● **Data extracts**:
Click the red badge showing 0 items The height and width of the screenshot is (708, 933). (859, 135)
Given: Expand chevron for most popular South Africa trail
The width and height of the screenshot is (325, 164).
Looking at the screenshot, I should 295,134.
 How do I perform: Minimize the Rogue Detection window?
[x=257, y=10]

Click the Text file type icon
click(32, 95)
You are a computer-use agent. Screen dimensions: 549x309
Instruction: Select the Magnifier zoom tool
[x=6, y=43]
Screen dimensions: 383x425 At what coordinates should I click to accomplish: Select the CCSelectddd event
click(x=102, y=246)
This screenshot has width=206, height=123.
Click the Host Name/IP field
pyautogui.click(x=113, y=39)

* * *

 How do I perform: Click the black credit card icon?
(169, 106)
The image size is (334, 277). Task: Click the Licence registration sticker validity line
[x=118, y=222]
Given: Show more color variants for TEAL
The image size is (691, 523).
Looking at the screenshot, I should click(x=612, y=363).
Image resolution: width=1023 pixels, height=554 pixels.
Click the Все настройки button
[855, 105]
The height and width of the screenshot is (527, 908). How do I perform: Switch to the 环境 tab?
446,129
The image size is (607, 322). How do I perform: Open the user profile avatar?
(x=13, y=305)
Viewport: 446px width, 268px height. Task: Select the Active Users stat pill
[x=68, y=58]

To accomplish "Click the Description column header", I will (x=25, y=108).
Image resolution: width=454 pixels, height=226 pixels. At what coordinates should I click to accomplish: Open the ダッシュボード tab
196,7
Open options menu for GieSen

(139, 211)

--

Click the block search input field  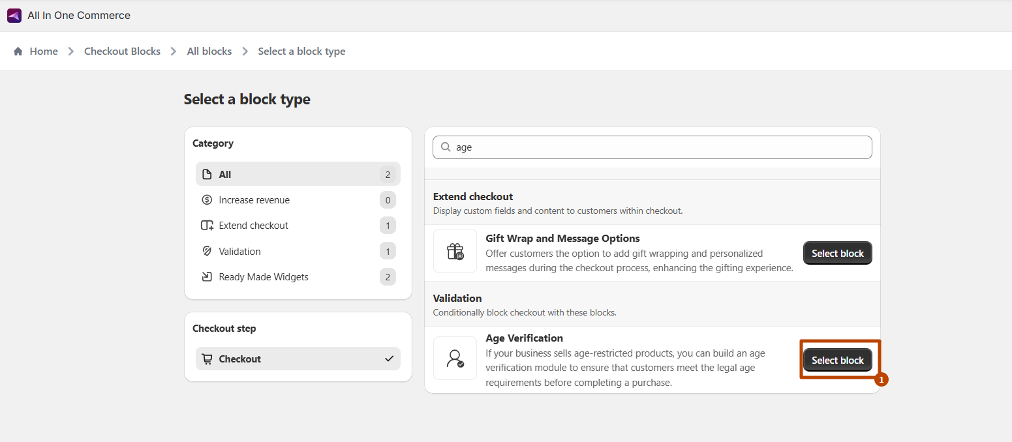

● **What to work on**: In the entries above, find the line with "Click the Text file type icon" and the line with "This screenshot has width=206, height=123.", then set down exactly those two and every line between them, nothing else.

● **Solution for this exercise**:
Click the Text file type icon
click(32, 95)
You are a computer-use agent. Screen dimensions: 549x309
Instruction: Select the Magnifier zoom tool
[x=6, y=43]
Screen dimensions: 383x425 At what coordinates should I click to accomplish: Select the CCSelectddd event
click(x=102, y=246)
This screenshot has width=206, height=123.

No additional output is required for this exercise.